◆ Geëxtraheerde tekst ◆
● ● ● ● ●
Bronislawa (1203-1259), die met 16 jaar bij de Premonstratenzerinnen van Zwierzyniec
was ingetreden, maakte indruk op haar tijdgenoten zowel door haar gebedsleven,
door haar diepe verering van het H. Kruis als door haar krachtdadige hulp aan
de mensen in nood. De bevolking riep Bronislawa aan als haar patrones. Men noemde
haar de ”engel van troost”, want ze hielp de zieken, deelde geneesmiddelen
uit en gaf voedsel en kleding aan de behoeftige. Tijdens de inval van de Tataren
in Krakau en tijdens de pest trok ze zich vaak terug in de eenzaamheid van de
Sikornik-heuvel. Daar vertrouwde ze haar zorgen en die van haar medemensen toe
aan Gods barmhartigheid. De overlevering zegt dat Jezus haar in een visioen
heeft toegesproken: ”Bronislawa, uw kruis is mijn kruis, mijn heerlijkheid
zal ook de uwe zijn.”
● ● ● ● ●
◆ Overzicht opdrachten ◆
A - Beantwoord aan de hand van de tekst over Bronislawa de volgende vragen:
(i) Op welke leeftijd trad Bronislawa in bij de Premonstratenzerinnen van Zwierzyniec?
(ii) Welke bijnaam gaf men haar?
(iii) Waar trok zij zich tijdens de inval van de Tataren en tijdens de pest vaak terug?
B - Zet de tekst over Bronislawa voort vanaf de laatste zin die getoond wordt.

◆ Aangeleverde gegevens ◆
● ● ● ● ●
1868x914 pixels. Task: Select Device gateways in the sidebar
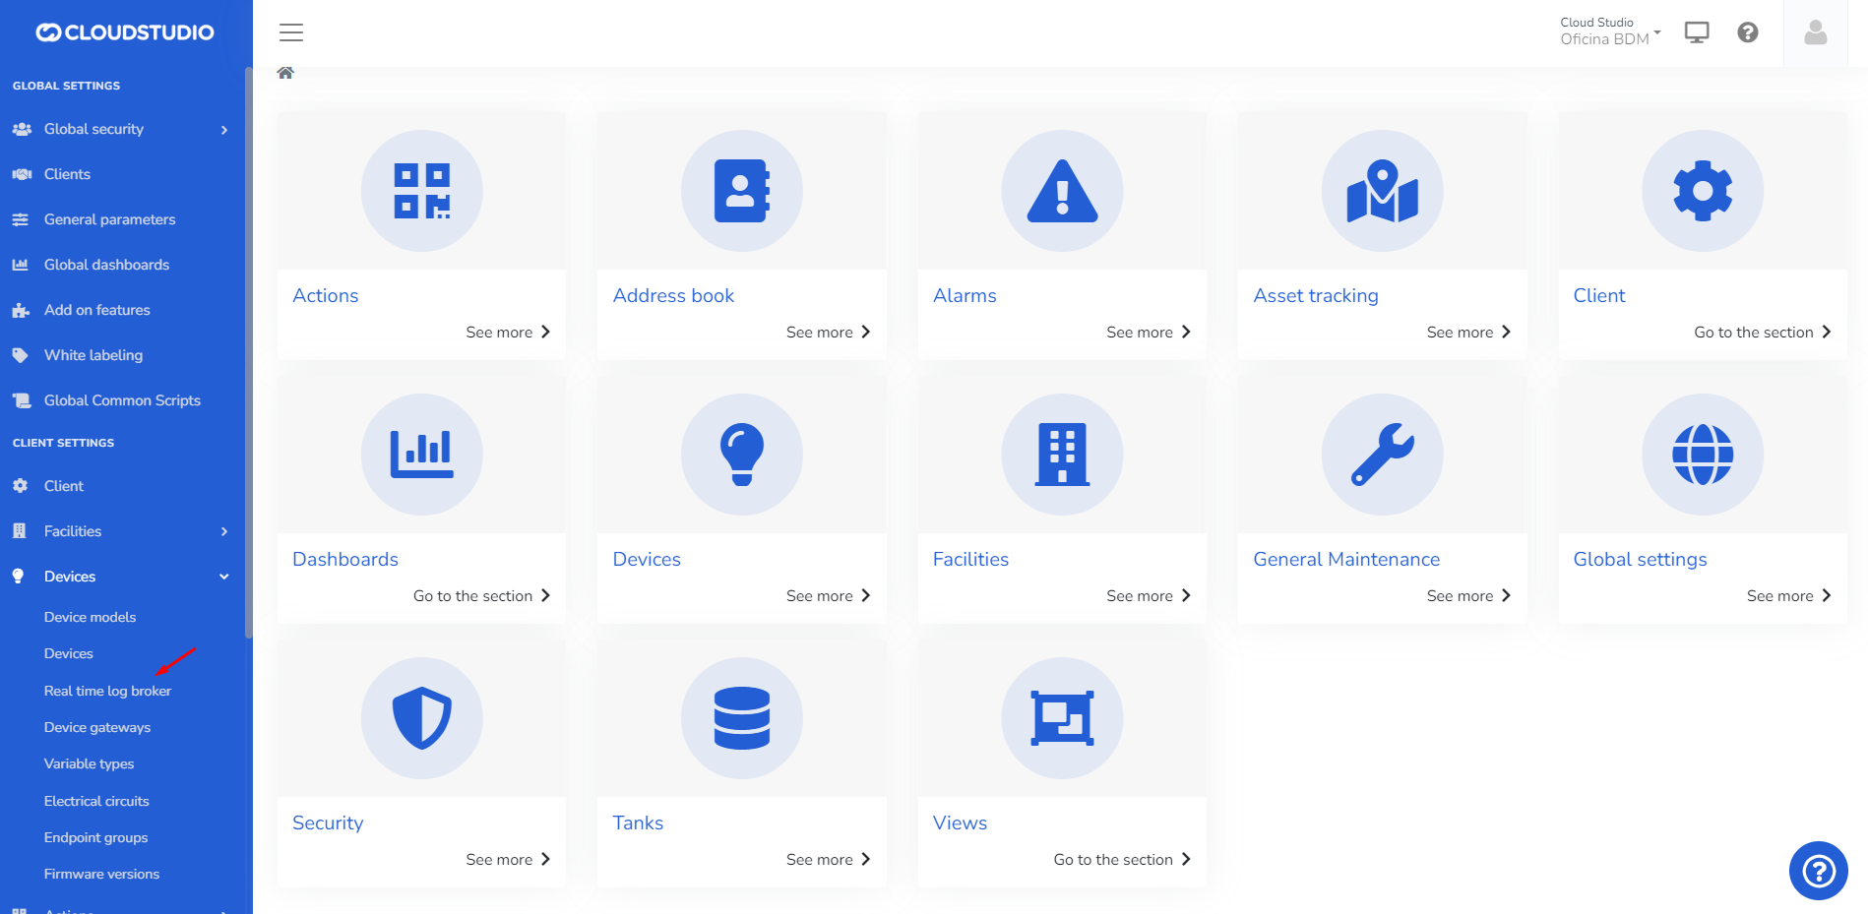pyautogui.click(x=97, y=727)
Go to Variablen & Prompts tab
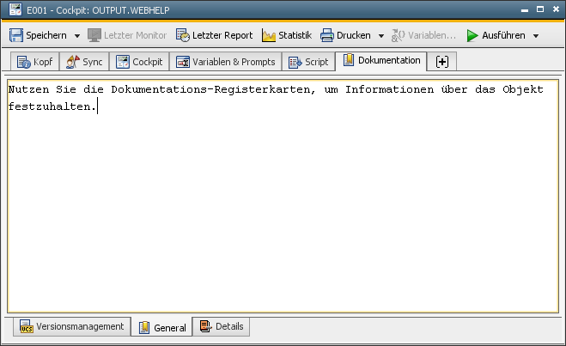566x346 pixels. pos(226,62)
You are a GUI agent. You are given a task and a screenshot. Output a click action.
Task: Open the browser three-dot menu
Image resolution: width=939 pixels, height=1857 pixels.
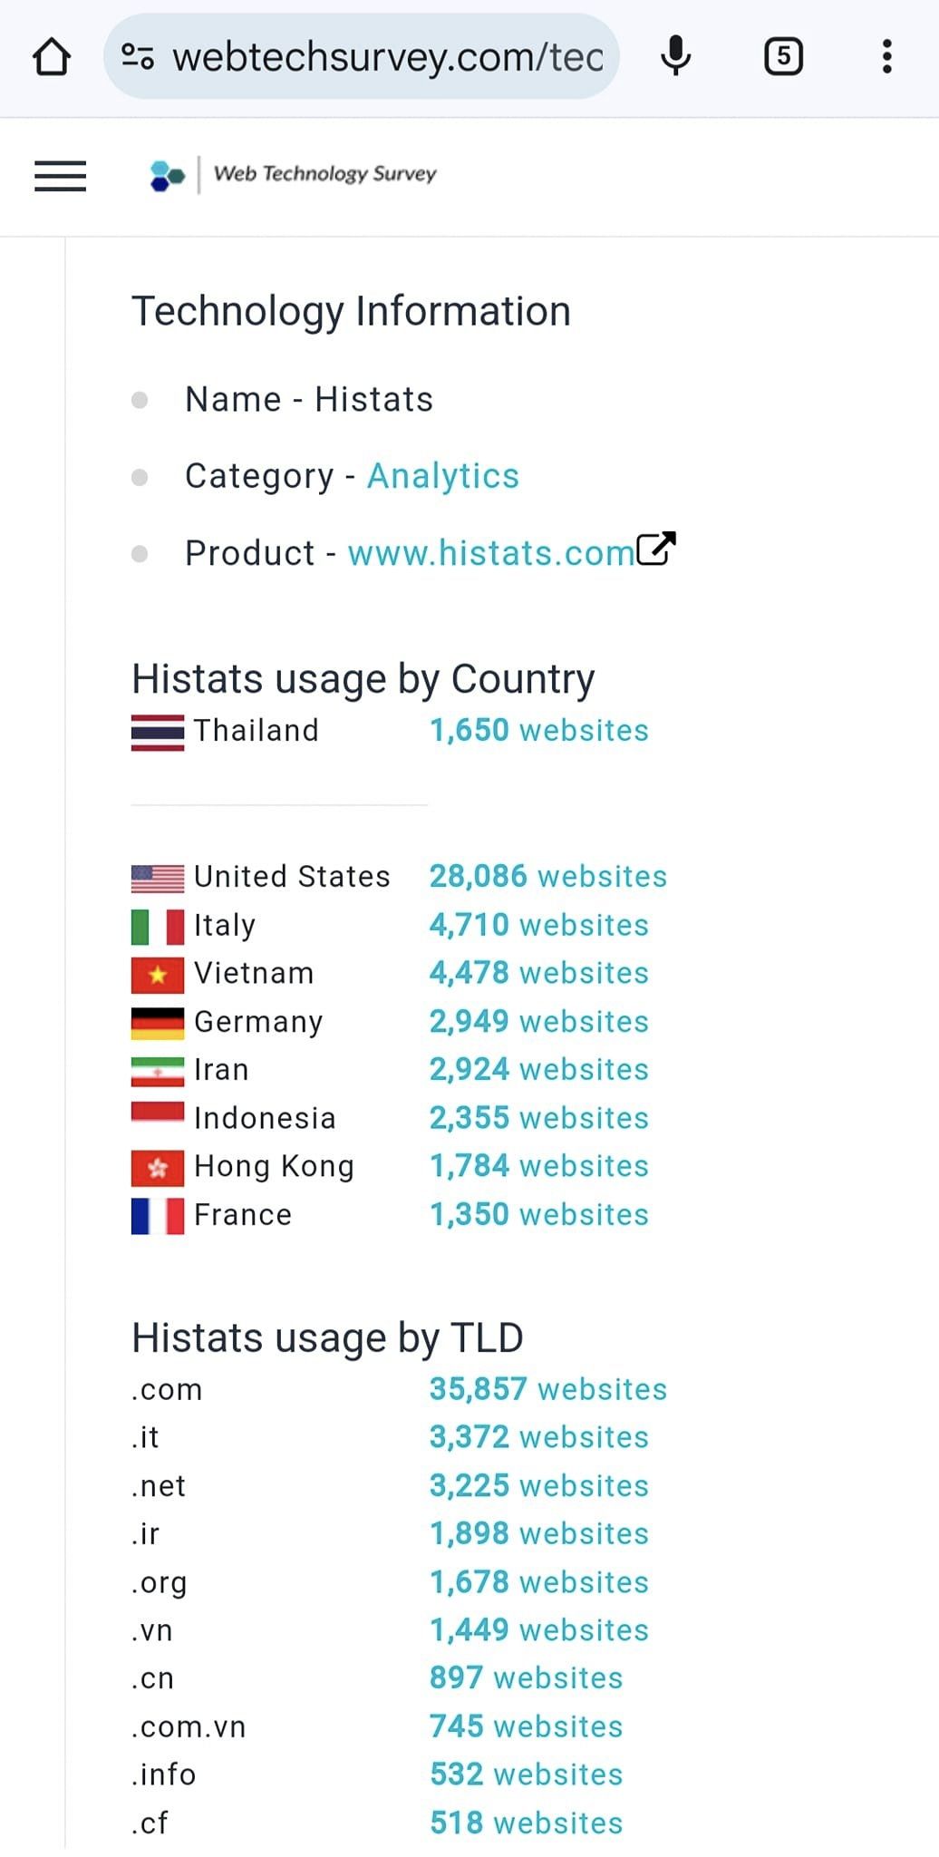click(x=886, y=56)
● ● ● ● ●
◆ Antwoorden per nummer ◆
A -
(i) Op 16-jarige leeftijd.
(ii) De "engel van troost".
(iii) In de eenzaamheid van de Sikornik-heuvel.

B -
Sinds haar dood in 1259 groeide de verering van Bronislawa bij de gelovigen in Polen en tot ver over de grenzen (gebeden, bedevaarten, patronaten). Zo bevestigde Paus Gregorius XVI in 1839 haar cultus als zalige. De inspanningen van het Poolse episcopaat in 1947 voor de heiligverklaring, werden verhinderd door het communisme. In 2002 hebben de Premonstratenzerinnen het initiatief genomen. Sindsdien zetelt de historische Commissie onder de leiding van kardinaal Franciszek Macharski en sinds 2005 van kardinaal Stanislaw Dziwisz; Vicepostulator is priorin Paula Torczynska OPraem (Krakau). De postulator heeft op 6 juni 2005 de opening van het diocesane proces aangevraagd (supplex libellus). We hopen dat het wonder, dat in aanmerking komt, de erkenning zal krijgen van de artsen!